Even though things have gone to hell in a hand basket, and she's 18 so it's her choice, I do think the parents should have paid for her last semester. I don't think it's really possible to switch to public for the last semester of high school and she is a good student. Though if I was going to take that stand against my parents I would have been trying every avenue I could get to complete the last semester somewhere.
|
|
milee
Senior Associate
Joined: Jan 17, 2012 13:20:00 GMT -5
Posts: 12,344
|
Post by milee on Mar 4, 2014 16:44:34 GMT -5
Parents, daughter and crazy lawyer friend need some conflict management skills.
- The parents are not being very smart with the boyfriend ultimatum (unless they're protecting her from abuse, etc., which is the only time I can even picture such a strong stand being worth trying.) - The daughter isn't being very smart about just sucking it up and playing by the rules for another couple of months until graduation. - The lawyer friend appears to be meddling out of self-interest (publicity, fees, something.)
As a parent, I hope I wouldn't let things get so out of hand and adversarial that the situation risked my child not graduating from high school. But on the other hand, my house my rules is not something you're "saddled with", it's a reasonable system given the roles and who's paying the bills, so I don't think it's at all unreasonable to expect that a daughter living at home follows the house rules. As a legal adult, if you don't like the rules, it's up to you to decide if the subsidy of living at home is worth following the rules or if you need to support yourself so you can make your own rules.
As inconvenient as it would be, there's nothing stopping the daughter from transferring to and getting her degree from the public high school. Stopping the tuition is not a choice I'd personally make as a parent (it would have to be an incredibly serious situation for me to risk my kid not getting a diploma), but it's not wrong or immoral. Again, the daughter is now a legal adult and if she wants to graduate from that private high school so badly, she is welcome to choose to follow the rules so that her parents will pay.
+++++
Requests →
A - List the parties that the forum text says need some conflict management skills.
B - Reproduce word for word the rows starting at the line that contains "Given: Click the blue 上传证件 submit button" and ending at the last of the rows, both ends included.
+++++
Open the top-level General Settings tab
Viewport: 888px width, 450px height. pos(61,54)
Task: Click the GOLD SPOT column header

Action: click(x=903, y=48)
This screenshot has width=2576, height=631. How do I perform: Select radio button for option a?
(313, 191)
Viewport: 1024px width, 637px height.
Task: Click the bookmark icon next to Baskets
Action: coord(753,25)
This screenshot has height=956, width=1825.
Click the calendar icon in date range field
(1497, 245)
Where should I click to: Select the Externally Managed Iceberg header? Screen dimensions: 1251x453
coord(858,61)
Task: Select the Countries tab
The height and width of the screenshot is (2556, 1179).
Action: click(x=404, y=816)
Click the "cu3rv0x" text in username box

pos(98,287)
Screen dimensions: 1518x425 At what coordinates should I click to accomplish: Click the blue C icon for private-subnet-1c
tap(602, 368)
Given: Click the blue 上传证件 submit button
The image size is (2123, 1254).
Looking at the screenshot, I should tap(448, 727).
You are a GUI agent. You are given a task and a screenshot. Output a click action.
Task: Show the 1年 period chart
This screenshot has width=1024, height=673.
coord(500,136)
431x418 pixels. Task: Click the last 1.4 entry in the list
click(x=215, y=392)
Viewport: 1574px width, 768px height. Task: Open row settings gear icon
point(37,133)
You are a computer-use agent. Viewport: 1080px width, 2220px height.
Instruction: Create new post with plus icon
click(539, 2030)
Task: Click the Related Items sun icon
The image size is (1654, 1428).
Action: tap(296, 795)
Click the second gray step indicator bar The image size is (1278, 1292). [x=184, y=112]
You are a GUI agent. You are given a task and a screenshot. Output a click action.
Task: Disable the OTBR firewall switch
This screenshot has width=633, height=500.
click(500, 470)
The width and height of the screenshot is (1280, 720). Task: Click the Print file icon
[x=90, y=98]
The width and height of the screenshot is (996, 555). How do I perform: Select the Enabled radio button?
+++++
Answers for the exercise →
A - Parents, daughter and crazy lawyer friend

B -
Given: Click the blue 上传证件 submit button
The image size is (2123, 1254).
Looking at the screenshot, I should tap(448, 727).
You are a GUI agent. You are given a task and a screenshot. Output a click action.
Task: Show the 1年 period chart
This screenshot has width=1024, height=673.
coord(500,136)
431x418 pixels. Task: Click the last 1.4 entry in the list
click(x=215, y=392)
Viewport: 1574px width, 768px height. Task: Open row settings gear icon
point(37,133)
You are a computer-use agent. Viewport: 1080px width, 2220px height.
Instruction: Create new post with plus icon
click(539, 2030)
Task: Click the Related Items sun icon
The image size is (1654, 1428).
Action: tap(296, 795)
Click the second gray step indicator bar The image size is (1278, 1292). [x=184, y=112]
You are a GUI agent. You are given a task and a screenshot. Output a click action.
Task: Disable the OTBR firewall switch
This screenshot has width=633, height=500.
click(500, 470)
The width and height of the screenshot is (1280, 720). Task: Click the Print file icon
[x=90, y=98]
The width and height of the screenshot is (996, 555). How do I perform: Select the Enabled radio button?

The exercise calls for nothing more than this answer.